* _Task inputs_

****************

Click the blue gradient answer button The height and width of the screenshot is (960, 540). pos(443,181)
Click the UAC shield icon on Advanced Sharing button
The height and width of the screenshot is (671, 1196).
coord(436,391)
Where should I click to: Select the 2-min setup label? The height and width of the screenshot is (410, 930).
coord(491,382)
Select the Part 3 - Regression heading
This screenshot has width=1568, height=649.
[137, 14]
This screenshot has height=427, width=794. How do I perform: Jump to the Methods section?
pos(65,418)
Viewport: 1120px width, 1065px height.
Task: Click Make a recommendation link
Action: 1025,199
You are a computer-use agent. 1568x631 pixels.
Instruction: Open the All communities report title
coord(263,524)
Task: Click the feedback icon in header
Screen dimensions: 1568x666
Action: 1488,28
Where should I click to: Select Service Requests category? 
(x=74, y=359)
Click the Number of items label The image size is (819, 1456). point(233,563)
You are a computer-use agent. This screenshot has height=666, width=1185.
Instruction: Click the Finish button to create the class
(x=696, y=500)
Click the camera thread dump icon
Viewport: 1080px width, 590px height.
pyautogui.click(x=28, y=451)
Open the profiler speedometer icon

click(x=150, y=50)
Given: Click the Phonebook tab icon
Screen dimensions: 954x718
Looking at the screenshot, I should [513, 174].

****************

* _Work required_
In the data above, each line holding "agent" is to be found and copied.

* _Answer space_
You are a computer-use agent. 1568x631 pixels.
You are a computer-use agent. This screenshot has height=666, width=1185.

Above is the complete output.